(PROBLEM DETAILS) Each entry below should appear again exactly as written, without pictures.

(DATA SECTION)
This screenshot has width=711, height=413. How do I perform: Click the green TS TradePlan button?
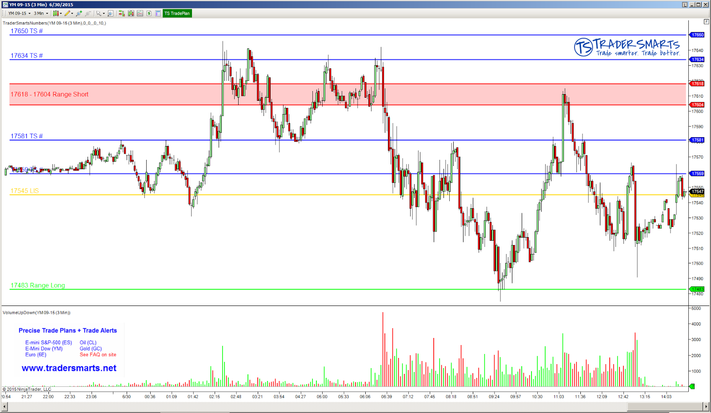point(177,13)
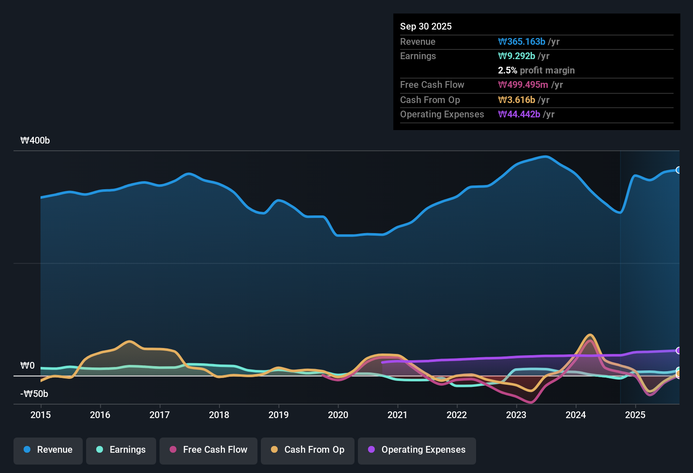Toggle the Free Cash Flow series off
The height and width of the screenshot is (473, 693).
point(208,450)
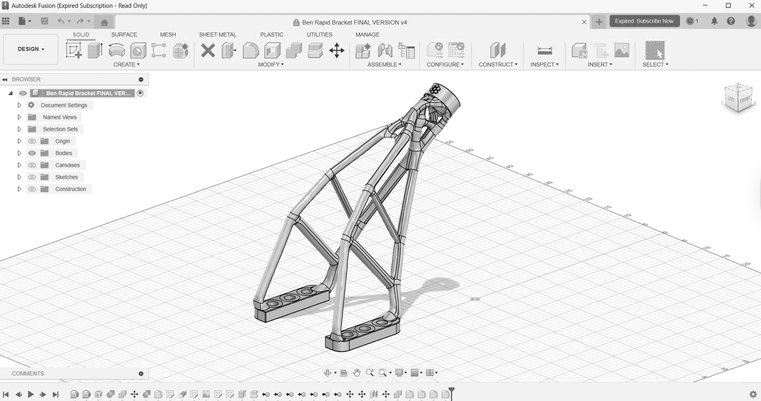Switch to the SURFACE tab
This screenshot has width=761, height=401.
(124, 34)
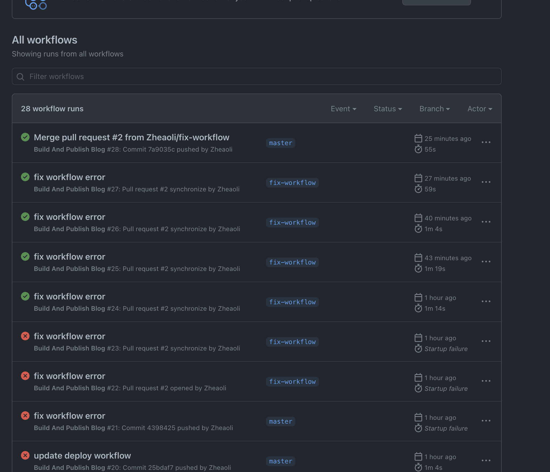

(YOUR SOLUTION)
This screenshot has width=711, height=413. How do I perform: Click the green TS TradePlan button?
point(177,13)
Toggle the Free Cash Flow series off
The height and width of the screenshot is (473, 693).
point(208,450)
Switch to the SURFACE tab
This screenshot has width=761, height=401.
(124, 34)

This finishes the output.